基因检测决定MODY正确诊断、分型与药靶精准治疗。80%以上中国MODY是未知MODY-X基因突变所致。Rfx6是调控胰腺发育和胰岛β细胞功能上游级层的重要转录因子，参与调节多种MODY基因转录。用二代测序（NGS）筛查56个MODY家系29个单基因糖尿病靶基因，发现与糖尿病遗传-共分离的RFX6-P660R新突变（小鼠对应P559R）。研究显示：该突变体转录活性和蛋白表达均大幅度降低（˃50%）、三维结构显著改变，严重影响功能。本项目结合前期研究结果，通过构建胰腺条件性RFX6-P559R点突变小鼠模型，研究：1）该突变对胰腺和胰岛β细胞发育、分化和功能，对胰岛素基因转录与表达的影响；2）突变导致糖尿病的信号通路及相关基因转录与表达的改变；3）Rfx6过表达对于点突变小鼠糖尿病表型的逆转、缓解作用。从分子、细胞和整体水平阐明RFX6-P559R突变导致MODY型糖尿病发生的机理。

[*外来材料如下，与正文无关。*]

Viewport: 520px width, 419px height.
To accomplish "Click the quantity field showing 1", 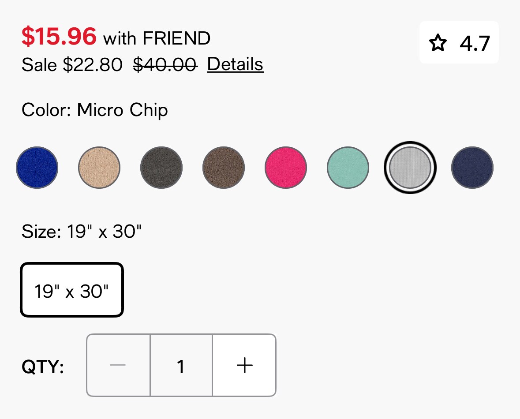I will (181, 365).
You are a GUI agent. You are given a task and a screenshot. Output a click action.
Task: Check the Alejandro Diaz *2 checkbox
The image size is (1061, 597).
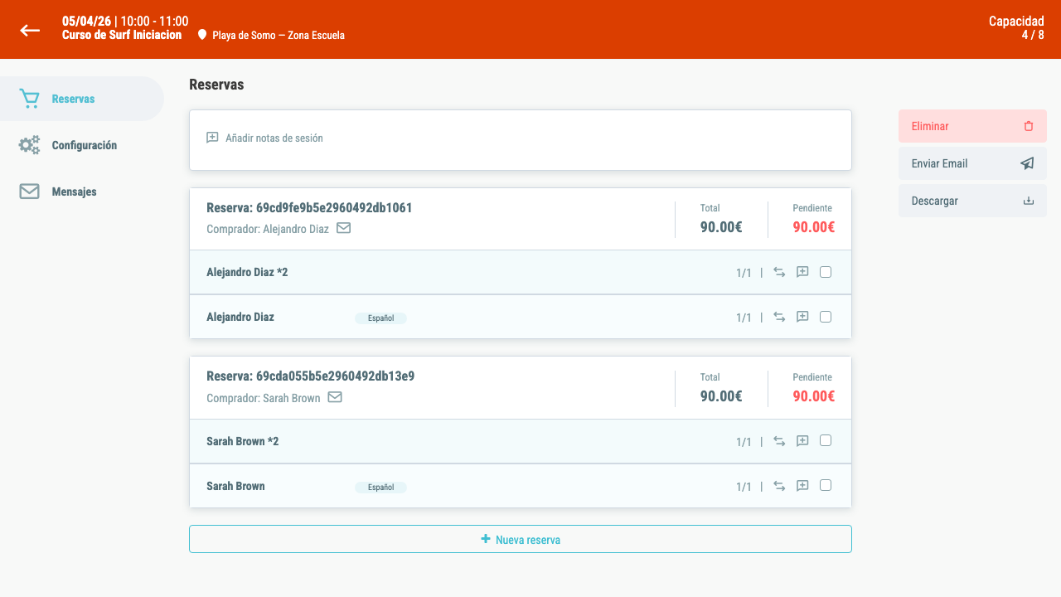[826, 272]
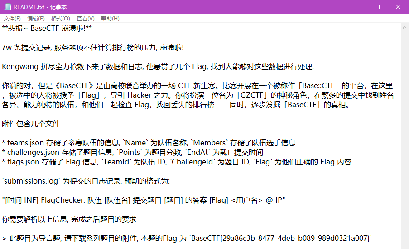
Task: Click the FlagChecker log format example line
Action: point(143,200)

Genetic testing determines the correct diagnosis, classification and targeting drug precise treatment of MODY. More than 80% of MODY patients in Chinese are caused by unknown MODY genes i.e. MODY-X. Rfx6 is an important transcription factor that regulates the upstream factors of pancreatic development and islet beta cell function, and is involved in the regulation of the transcription of multiple MODY genes. 29 target genes of monogenic diabetes were screened by next-generation sequencing (NGS) in 56 MODY families, and a novel mutation in RFX6 (P660R in human, corresponding to P559R in mice) was identified and co-segregated with hyperglycemia. Our research showed that the transcriptional activity and protein expression of mutant significantly reduced (˃50%), and three dimensional structure of mutant changed significantly, thus the function of mutant protein may be affected severely. In this study, based on earlier clinical genotype-phenotype studies, by using pancreas conditional Rfx6-P559R point mutation mice model, we will explore this mutation in the following aspects: 1. its effect on the development, differentiation and function of pancreas and islet beta cells, as well as the transcription and expression of insulin genes; 2. to explore the change of the transcription and expression of genes related to the pathogenic signaling pathway of Rfx6; 3. how over-expression of Rfx6 in conditional point mutant mice will reverse or relieve diabetic phenotypes. The mechanism that RFX6-P559R mutation leads to MODY will be elucidated in molecular, cellular and in vivo level.